Beck also started to work with Blizzard Entertainment as well. His first trailer with Blizzard Entertainment was Heroes of the Storm in 2015, followed by StarCraft II: Legacy of the Void, where Jaroslav remixed an original StarCraft music. In 2016, he won a G.A.N.G. Award for the Best Cinematic / Cutscene Audio as a part of the team that stood behind the StarCraft II: Legacy of the Void introduction trailer. He also cooperated with Joshua Crispin a.k.a. Generdyn on music which was used for both a Terminator Genisys TV spot in 2015 and a Star Wars Episode VII: The Force Awakens TV spot. In 2016, he collaborated on music composition for Blizzard's Overwatch short movies (Alive, Hero, Dragons). Beck later worked with Cliff Bleszinski's company Boss Key Productions on trailers and soundtracks for a game called LawBreakers.
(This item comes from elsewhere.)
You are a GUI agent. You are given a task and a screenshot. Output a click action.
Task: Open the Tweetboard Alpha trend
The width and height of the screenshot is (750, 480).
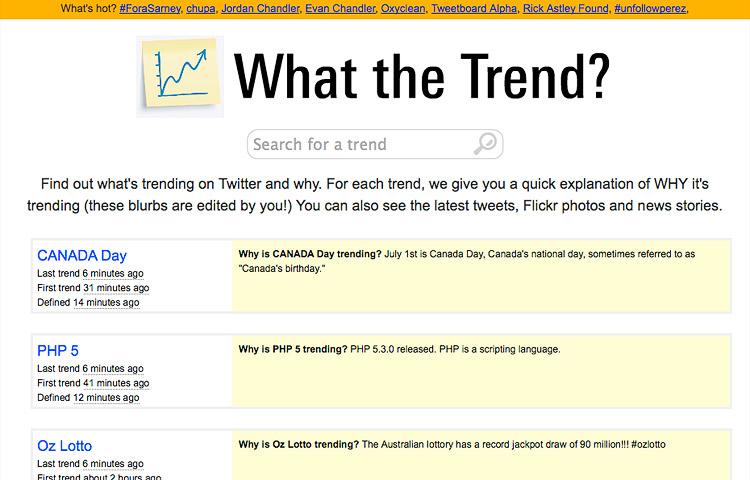click(476, 9)
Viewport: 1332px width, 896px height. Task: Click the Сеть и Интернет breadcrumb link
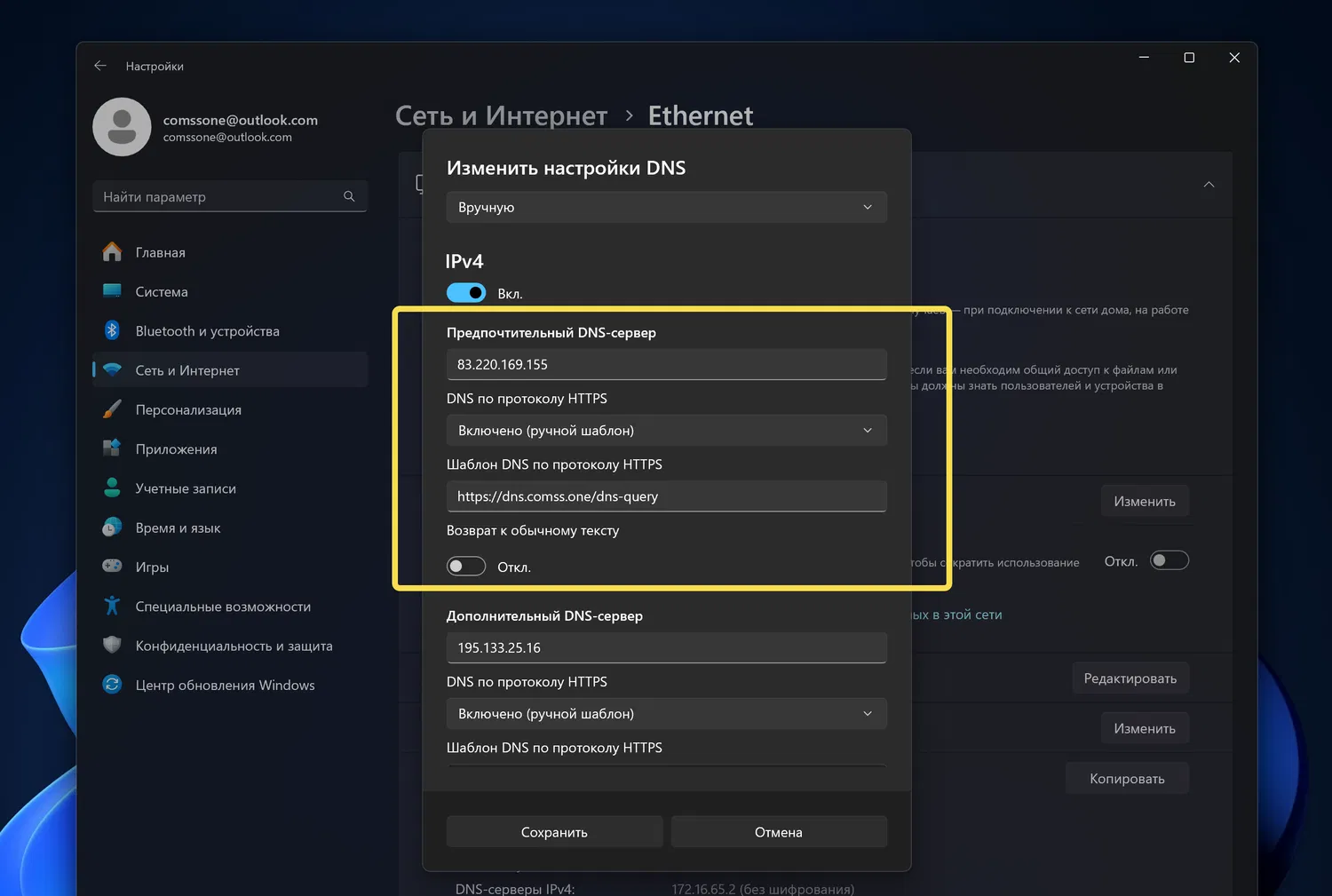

=== Epic Music Productions ===
Jaroslav founded Epic Music Productions in 2016. The company focuses on modern cinematic music production, mainly for trailers and soundtracks for both the music gaming industry. The company's specialty is the production of the complete audio content for new games from the soundtrack, through sound design to sound for trailers alone. Their clients are from all over the world, mainly from the USA. In the future they are planning to focus on virtual reality audio projects and new audio hardware development.

=== Beat Saber ===
Jaroslav also produced many of the tracks featured in the 2018 virtual reality rhythm game Beat Saber. It was released on May 1, 2018, and sold 100,000 copies for the first 28 days. In February 2019, Beat Games had officially sold 1 million copies across all platforms.